Executed in 1996, J.Y.M. Seated II is immediately striking for its remarkable draughtsmanship and an impressive summation of Frank Auerbach’s powers of scrutiny. The initials found in the work’s title belong to Juliet Yardley Mills, a woman who participated in a four decade-long collaboration with Auerbach as the predominant subject in his portraits. Auerbach once fondly noted that J.Y.M. “was brought into the world to be a model, she came and sat and it was not quite like anything else… She took poses that were natural to her… It became like a central spine of what one was doing” (Frank Auerbach cited in: Catherine Lampert, Frank Auerbach: Speaking and Painting, London 2015, p. 184).
“[J.Y.M.] was brought into the world to be a model, she came and sat and it was not quite like anything else… She took poses that were natural to her… It became like a central spine of what one was doing”
The intensity of Auerbach’s response to his sitter and subject is gloriously brought to life through his bravura handling of oil, his masterful treatment of paint application and structural composition. In the present work, the paint has been meticulously layered to create a textured topography of pigment where impasto seemingly drips from the surface enlivening the bold silhouette that emerges from the composition. Amid swathes of dramatic brushwork and sculptural surface, the teasingly tangible intensity of Auerbach’s subject materialises. The familiarity and intimacy of their friendship is evident in the thick layering of paint, and despite the artist’s tendency towards abstraction, the figure of J.Y.M. is nonetheless made apparent through heavy grey brushstrokes amidst a plane of green, yellow, and plaster earth tones. Through this overt suggestion of the artist’s hand, the present composition offers a vigorous sense of velocity and motion, and while Auerbach confidently conveys an accurate image of his sitter’s psyche, his portraits are overwhelmingly physical, as much as they are mental.
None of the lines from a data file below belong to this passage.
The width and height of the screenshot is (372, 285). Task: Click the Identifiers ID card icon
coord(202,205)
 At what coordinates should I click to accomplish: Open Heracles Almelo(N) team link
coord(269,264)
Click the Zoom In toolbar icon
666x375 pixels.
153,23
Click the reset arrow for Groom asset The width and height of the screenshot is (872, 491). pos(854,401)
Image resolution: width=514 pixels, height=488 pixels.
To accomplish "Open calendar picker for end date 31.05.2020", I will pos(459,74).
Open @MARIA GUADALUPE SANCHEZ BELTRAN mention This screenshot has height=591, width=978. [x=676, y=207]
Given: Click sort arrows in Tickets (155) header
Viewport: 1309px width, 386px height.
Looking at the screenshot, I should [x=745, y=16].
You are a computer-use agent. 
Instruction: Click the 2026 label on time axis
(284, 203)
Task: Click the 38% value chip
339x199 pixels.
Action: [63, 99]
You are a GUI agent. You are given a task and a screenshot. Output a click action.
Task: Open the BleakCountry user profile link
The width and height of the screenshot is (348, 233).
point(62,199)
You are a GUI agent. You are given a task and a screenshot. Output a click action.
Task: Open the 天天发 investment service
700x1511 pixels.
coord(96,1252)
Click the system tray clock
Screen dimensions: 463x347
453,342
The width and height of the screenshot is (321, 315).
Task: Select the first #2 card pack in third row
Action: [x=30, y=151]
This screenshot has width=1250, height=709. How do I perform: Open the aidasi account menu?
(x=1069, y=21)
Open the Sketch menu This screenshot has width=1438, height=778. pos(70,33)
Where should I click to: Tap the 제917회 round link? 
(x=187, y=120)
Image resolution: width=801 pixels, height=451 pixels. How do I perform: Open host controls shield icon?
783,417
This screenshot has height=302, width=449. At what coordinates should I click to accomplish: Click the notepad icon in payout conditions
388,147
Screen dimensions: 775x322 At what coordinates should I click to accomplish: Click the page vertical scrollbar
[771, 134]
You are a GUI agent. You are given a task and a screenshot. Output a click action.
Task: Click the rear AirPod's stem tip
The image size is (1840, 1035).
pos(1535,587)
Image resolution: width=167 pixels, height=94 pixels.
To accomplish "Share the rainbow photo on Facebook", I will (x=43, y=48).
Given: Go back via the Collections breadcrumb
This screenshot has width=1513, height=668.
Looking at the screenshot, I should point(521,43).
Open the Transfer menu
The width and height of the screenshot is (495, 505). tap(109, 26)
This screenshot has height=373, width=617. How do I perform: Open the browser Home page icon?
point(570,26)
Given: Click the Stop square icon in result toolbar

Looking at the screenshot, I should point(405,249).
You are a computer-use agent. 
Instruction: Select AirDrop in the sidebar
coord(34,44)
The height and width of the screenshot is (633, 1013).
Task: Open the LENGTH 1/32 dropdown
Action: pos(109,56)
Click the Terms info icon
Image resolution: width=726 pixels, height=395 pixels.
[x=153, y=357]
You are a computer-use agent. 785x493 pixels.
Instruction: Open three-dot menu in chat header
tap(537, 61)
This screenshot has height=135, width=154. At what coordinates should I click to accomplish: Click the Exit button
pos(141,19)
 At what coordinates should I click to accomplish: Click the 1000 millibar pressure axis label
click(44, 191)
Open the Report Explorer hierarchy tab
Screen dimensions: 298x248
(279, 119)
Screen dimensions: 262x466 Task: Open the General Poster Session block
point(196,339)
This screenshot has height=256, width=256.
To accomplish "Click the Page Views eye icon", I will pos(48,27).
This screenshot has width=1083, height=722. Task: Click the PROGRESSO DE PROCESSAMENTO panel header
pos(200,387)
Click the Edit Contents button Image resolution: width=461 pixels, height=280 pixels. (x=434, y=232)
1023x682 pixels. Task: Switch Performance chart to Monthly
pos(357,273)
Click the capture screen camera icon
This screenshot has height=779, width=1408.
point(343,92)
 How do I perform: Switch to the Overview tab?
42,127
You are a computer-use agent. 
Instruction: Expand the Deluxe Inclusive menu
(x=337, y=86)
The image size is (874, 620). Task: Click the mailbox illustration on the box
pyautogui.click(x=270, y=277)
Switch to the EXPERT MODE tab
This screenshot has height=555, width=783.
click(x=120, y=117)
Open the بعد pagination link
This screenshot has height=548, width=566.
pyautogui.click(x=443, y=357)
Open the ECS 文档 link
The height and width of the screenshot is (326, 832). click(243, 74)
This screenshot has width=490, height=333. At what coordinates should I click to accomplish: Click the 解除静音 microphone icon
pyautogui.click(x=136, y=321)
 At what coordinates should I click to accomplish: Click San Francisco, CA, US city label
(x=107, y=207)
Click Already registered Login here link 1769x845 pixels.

Auerbach’s portraits indeed offer a reflective sense of truth through their gesture and expression, and remain unique amongst the work of his contemporaries in Britain and further afield. While the vibrant colours and gestural abstractions of the Abstract Expressionist movement, and particularly the work of Willem de Kooning, are a critical influence on Auerbach’s work, a closer reading of the artist’s repertoire illuminates his innate reverence to art history and critical figures of the past, including Delacroix’s distinct use of colour, Turner’s sense of abstraction and the portrait compositions of Rembrandt. These artists remain Auerbach’s most dynamic influences, as made evident by his weekly visits to the National Gallery: “I went every day, for a long time. I drew from paintings then drew them as if I’d drawn them myself… [their styles] have tremendous brilliance, tremendous energy” (Frank Auerbach cited in: Robert Hughes, Frank Auerbach, London 1990, p. 7). Fusing art historical influences with contemporaneous relevance, J.Y.M. Seated II epitomises Auerbach’s unparalleled ability to capture the characteristic essence of his subject and create works far beyond the realm of traditional portraiture painting.